All the Hype about Industrial Hemp

“When can we grow it legally?”

“What cultivars should I grow in Florida?”

“How are we going to process it?”

“Can I make money growing Industrial Hemp?”

Update of FDACS Legislation on Industrial Hemp

There are so many questions about this ancient crop that is now legal and being introduced to Florida. The Director of Cannabis with the Florida Department of Agriculture and Consumer Services (FDACS), Ms. Holly Bell, answered dozens of questions from approximately 100 local growers in the Tri-County Agriculture Area (TCAA) at the Putnam County Agriculture Center on July 29, 2019 regarding Industrial Hemp. Industrial Hemp is a close cousin to marijuana as they both come from the Cannabis sativa family, but Industrial Hemp has no more than 0.3% (dry matter basis) of the mind-altering component known as THC. So you can basically smoke it all day long and simply end up with a headache.
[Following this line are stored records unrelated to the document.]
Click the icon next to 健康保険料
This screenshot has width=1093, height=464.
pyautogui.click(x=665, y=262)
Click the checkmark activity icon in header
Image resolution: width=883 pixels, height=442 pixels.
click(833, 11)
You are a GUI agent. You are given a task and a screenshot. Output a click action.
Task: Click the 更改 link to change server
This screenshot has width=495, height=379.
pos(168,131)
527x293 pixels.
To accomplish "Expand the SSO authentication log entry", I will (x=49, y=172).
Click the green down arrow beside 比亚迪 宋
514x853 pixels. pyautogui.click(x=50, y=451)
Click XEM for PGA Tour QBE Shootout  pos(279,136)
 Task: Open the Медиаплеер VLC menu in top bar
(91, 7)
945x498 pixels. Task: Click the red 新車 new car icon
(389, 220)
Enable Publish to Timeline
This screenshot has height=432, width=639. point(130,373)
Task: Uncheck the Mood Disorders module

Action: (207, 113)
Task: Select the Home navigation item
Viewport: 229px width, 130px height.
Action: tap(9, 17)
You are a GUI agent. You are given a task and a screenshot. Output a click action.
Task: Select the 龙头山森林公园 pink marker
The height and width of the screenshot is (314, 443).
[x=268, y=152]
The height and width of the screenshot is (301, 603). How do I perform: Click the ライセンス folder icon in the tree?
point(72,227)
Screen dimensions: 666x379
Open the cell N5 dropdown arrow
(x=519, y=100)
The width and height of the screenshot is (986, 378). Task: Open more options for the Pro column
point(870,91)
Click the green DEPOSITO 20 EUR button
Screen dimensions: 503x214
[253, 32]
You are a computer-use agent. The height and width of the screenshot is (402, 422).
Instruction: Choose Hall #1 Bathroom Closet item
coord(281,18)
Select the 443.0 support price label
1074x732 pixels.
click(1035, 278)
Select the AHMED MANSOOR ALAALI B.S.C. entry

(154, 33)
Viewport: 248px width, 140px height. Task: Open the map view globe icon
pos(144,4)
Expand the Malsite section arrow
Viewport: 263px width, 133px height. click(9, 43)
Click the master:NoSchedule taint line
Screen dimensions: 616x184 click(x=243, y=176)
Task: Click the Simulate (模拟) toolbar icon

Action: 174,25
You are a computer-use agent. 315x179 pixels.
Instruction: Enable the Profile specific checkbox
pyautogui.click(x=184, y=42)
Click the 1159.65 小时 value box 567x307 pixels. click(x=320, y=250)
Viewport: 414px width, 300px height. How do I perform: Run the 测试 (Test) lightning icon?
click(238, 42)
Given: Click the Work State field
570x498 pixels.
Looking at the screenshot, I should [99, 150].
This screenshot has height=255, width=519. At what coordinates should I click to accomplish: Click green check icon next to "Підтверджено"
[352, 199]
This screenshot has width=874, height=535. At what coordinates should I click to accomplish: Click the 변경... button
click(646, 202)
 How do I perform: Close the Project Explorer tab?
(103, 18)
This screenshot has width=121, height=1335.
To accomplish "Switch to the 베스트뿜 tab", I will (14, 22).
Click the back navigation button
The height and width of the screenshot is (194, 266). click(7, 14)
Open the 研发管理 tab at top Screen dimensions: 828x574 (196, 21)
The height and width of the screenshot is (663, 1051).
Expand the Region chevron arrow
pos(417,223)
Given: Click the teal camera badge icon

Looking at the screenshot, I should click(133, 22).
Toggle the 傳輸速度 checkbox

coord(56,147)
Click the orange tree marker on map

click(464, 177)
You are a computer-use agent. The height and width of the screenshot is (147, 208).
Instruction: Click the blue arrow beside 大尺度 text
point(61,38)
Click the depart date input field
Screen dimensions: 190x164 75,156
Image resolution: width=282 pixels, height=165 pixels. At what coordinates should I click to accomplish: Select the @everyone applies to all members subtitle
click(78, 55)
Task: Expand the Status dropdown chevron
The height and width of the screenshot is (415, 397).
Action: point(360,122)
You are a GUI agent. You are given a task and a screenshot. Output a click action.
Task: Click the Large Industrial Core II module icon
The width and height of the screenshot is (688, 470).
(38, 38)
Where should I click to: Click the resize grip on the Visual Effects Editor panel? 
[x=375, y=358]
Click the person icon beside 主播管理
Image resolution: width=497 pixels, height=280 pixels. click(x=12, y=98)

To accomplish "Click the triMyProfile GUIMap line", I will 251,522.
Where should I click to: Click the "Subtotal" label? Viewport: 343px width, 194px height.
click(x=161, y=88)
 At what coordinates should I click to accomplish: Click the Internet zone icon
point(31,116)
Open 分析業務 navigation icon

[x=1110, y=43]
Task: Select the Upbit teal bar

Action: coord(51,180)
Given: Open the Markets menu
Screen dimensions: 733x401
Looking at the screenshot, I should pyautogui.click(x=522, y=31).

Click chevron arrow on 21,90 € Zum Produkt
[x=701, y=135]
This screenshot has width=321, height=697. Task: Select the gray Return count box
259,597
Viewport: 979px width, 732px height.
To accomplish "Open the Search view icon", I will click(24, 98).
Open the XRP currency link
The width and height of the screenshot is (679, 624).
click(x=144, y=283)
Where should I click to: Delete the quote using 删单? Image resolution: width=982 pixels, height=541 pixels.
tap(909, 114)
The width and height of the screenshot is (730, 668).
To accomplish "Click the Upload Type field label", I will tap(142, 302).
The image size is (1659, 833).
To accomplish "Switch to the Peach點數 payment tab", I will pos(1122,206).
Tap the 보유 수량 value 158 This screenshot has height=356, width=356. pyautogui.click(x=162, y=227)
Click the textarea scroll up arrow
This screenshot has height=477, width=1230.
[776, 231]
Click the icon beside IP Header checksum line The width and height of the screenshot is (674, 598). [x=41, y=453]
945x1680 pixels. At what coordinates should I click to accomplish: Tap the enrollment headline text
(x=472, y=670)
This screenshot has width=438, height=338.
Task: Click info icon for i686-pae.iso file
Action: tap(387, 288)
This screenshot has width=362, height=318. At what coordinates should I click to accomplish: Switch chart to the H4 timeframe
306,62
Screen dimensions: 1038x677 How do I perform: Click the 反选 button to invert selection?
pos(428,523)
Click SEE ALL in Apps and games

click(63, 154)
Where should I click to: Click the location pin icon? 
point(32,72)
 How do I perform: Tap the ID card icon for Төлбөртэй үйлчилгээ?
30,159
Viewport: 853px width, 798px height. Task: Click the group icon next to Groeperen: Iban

FDACS will regulate the crop and they are currently in the rule-making process. Ms. Bell projected that farmers interested in growing this crop will be able to apply for an annual permit starting around October of 2019. She also suggested that it would take less than 30 days to get approved for a permit. All applicants will have to get fingerprinted and have a background check done to ensure that they have not been a convicted felon of narcotics within the last 10 years. As part of the permit stipulations, growers will have to obtain certified seed to grow the crop. Additionally, FDACS inspectors will have to be notified within 30 days of the crop harvest in order to oversee sampling activities to prove the crop contains 0.3% THC or less on a dry matter basis. These samples will be sent by farmers to an ISO certified lab to measure concentrations of THC. If the crops shows concentrations in excess of 0.3% THC, further analyses will be completed by FDACS and if confirmed, it will likely have to be destroyed.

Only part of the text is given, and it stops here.